Repeat (object [times]) :
Create an iterator that repeats the object, times (if supplied) specifies the repeat count, and returns the object indefinitely if times is not provided.


def repeat(object, times=None):
   # repeat(10, 3) --> 10 10 10
   if times is None:
     while True:
       yield object
   else:
     for i in xrange(times):
       yield object

Starmap (func [iterable]) :
Create an iterator that generates the value func(*item) from iterable, which is only valid if the iterable generated item is appropriate for this way of calling the function.

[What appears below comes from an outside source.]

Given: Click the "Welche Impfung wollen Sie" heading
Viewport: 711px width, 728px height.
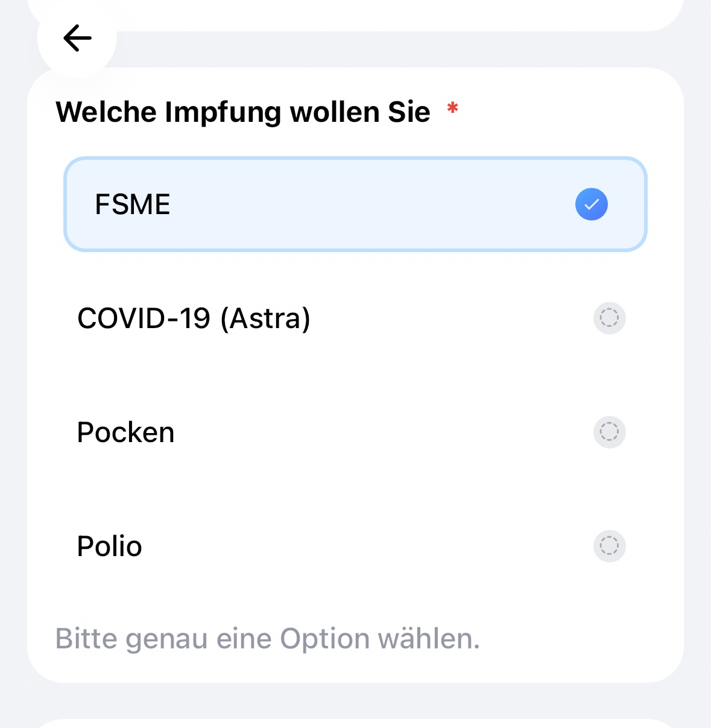Looking at the screenshot, I should (x=242, y=112).
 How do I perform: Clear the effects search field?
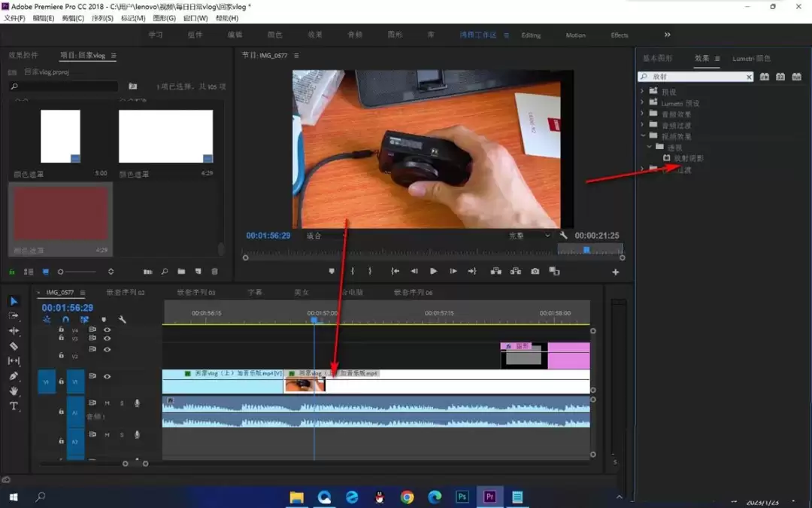749,77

def starmap(function, iterable):
   # starmap(pow, [(2,5), (3,2), (10,3)]) --> 32 9 1000
   for args in iterable:
     yield function(*args)

Takewhile (predicate [iterable]) :
Create an iterator that generates the item in iterable for which the predicate(item) is True, and as soon as the predicate computes to False, the iteration stops immediately.

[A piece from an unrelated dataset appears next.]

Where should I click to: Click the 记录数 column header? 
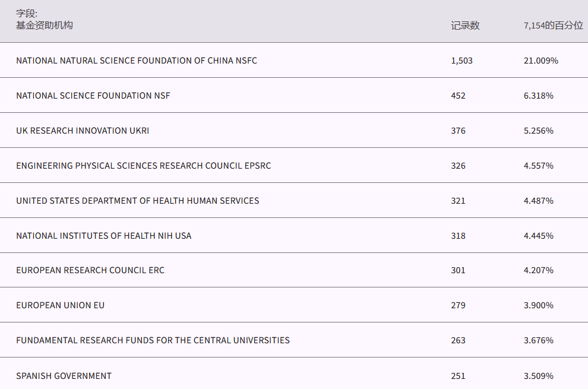[x=465, y=26]
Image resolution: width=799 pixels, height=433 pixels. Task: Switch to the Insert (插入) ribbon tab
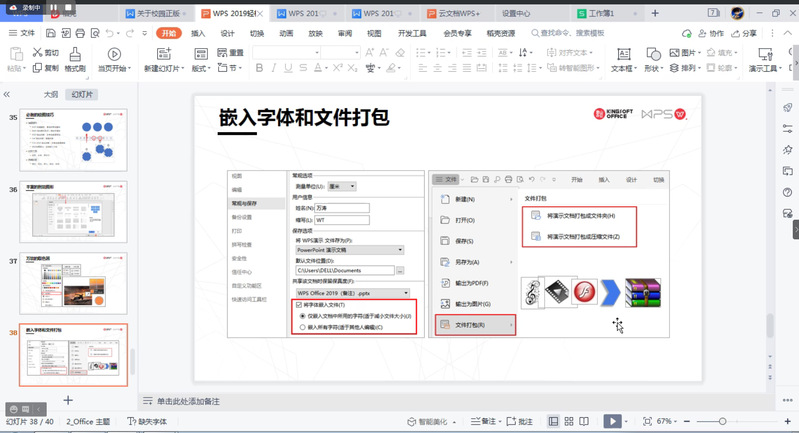198,33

def takewhile(predicate, iterable):
   # takewhile(lambda x: x<5, [1,4,6,4,1]) --> 1 4
   for x in iterable:
     if predicate(x):
       yield x
     else:
       break

The tee (iterable [n]) :
From iterable create n independent iterators, created by the iterator returned in the form of n tuples, the default value is 2 n, this function is applicable to any object iteration, however, in order to clone the original iterator, generated by the item will be cached, and in all the newly created iterator is used, it is important to note that don't call the tee () after using the original iterator iterable, otherwise the caching mechanism may not be able to work properly.


def tee(iterable, n=2):
  it = iter(iterable)
  deques = [collections.deque() for i in range(n)]
  def gen(mydeque):
    while True:
      if not mydeque:       # when the local deque is empty
        newval = next(it)    # fetch a new value and
        for d in deques:    # load it to all the deques
          d.append(newval)
      yield mydeque.popleft()
  return tuple(gen(d) for d in deques)

#Once tee() has made a split, the original iterable should not be used anywhere else; otherwise, 
the iterable could get advanced without the tee objects being informed.
#This itertool may require significant auxiliary storage (depending on how much temporary data needs to be stored). 
In general, if one iterator uses most or all of the data before another iterator starts, it is faster to use list() instead of tee().

I believe that this article has a certain reference value for everyone to learn Python programming.